Sending IP traffic over an ATM infrastructure proves to be complex. Far from solving the circuit interruption problem that arises on link failure with VC-switching, IP over ATM introduces the aforementioned issues and requires additional hardware as combined IP routers/ATM switches do not exist.
Brief comparison
- Circuit switching is old and expensive, and it is what PSTN uses. Packet switching is more modern.
- When you are making a PSTN call, you are actually renting the lines, with all it implies. See why international calls are expensive? So if you speak for, say 10 minutes, you pay for ten minutes of dedicated line. You normally speak only when your correspondent is silent, and vice versa. Taking also into consideration the amount of time no one speaks, you finally use much less than half of what you are paying for. With VoIP, you actually can use a network or circuit even if there are other people using it at the same time. There is no circuit dedication. The cost is shared.

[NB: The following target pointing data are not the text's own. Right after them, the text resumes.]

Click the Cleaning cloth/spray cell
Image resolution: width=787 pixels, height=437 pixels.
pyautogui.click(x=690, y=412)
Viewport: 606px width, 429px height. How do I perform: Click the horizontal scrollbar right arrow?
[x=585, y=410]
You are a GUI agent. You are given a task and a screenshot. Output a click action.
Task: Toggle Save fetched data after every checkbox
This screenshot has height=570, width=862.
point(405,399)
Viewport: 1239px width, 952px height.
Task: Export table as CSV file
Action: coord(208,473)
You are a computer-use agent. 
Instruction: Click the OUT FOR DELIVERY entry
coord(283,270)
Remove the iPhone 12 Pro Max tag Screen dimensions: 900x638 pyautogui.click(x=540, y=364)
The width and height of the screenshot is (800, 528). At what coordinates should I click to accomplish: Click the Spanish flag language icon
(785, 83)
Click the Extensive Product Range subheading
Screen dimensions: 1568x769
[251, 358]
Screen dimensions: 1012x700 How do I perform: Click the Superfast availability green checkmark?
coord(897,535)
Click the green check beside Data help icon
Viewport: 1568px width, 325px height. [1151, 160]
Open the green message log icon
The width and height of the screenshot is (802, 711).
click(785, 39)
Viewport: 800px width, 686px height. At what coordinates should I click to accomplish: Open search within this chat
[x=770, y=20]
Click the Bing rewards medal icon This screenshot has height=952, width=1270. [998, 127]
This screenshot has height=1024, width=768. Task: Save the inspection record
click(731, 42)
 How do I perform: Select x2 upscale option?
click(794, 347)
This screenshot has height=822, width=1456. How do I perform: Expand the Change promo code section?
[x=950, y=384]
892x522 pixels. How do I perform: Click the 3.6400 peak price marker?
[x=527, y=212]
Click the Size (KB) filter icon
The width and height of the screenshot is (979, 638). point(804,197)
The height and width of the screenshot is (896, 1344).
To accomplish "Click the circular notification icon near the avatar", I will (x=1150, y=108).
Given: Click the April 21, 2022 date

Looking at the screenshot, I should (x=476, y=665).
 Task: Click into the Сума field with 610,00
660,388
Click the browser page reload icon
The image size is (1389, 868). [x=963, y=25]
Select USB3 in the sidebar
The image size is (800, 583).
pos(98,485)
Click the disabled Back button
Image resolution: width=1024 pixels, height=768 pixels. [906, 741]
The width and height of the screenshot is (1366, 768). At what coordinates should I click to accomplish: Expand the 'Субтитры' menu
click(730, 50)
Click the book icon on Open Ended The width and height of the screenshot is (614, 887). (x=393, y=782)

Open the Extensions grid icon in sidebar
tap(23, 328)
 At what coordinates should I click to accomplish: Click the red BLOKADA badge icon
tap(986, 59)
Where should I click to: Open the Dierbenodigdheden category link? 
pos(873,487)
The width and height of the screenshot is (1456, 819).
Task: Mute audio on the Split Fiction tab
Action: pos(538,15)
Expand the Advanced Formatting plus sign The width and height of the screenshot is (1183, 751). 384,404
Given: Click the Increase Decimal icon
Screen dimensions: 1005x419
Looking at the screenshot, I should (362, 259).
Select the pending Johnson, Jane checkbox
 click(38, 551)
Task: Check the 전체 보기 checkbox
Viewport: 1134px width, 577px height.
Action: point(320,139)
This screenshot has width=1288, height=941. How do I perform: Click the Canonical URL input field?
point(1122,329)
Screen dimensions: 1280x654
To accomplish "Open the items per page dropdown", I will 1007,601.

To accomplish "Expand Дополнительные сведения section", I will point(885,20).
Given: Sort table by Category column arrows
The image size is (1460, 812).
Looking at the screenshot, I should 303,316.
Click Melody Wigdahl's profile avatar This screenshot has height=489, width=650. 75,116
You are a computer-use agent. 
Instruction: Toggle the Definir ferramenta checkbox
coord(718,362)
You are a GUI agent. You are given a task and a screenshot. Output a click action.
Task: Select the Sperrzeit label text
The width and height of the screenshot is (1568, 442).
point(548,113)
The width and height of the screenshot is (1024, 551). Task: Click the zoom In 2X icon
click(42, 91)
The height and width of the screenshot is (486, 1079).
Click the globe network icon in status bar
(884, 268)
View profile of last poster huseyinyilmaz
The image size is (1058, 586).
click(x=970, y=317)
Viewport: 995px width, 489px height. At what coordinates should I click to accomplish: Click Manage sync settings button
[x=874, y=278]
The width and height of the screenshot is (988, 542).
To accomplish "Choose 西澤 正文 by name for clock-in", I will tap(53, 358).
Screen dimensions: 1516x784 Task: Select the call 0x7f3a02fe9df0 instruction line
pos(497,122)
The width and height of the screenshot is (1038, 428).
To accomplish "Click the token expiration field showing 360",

- Circuit-switching is more reliable than packet-switching. When you have a circuit dedicated for a session, you are sure to get all information across. When you use a circuit which is open for other services, then there is a big possibility of congestion (which is for a network what a traffic jam is for the road), and hence the delays or even packet loss. This explains the relatively lower quality of VoIP voice compared to PSTN. But you actually have other protocols giving a helping hand in making packet-switching techniques to make connections more reliable. An example is the TCP protocol. Since voice is to some extent tolerant to some packet loss (unless text - since a comma lost can mean a big difference), packet-switching is finally ideal for VoIP.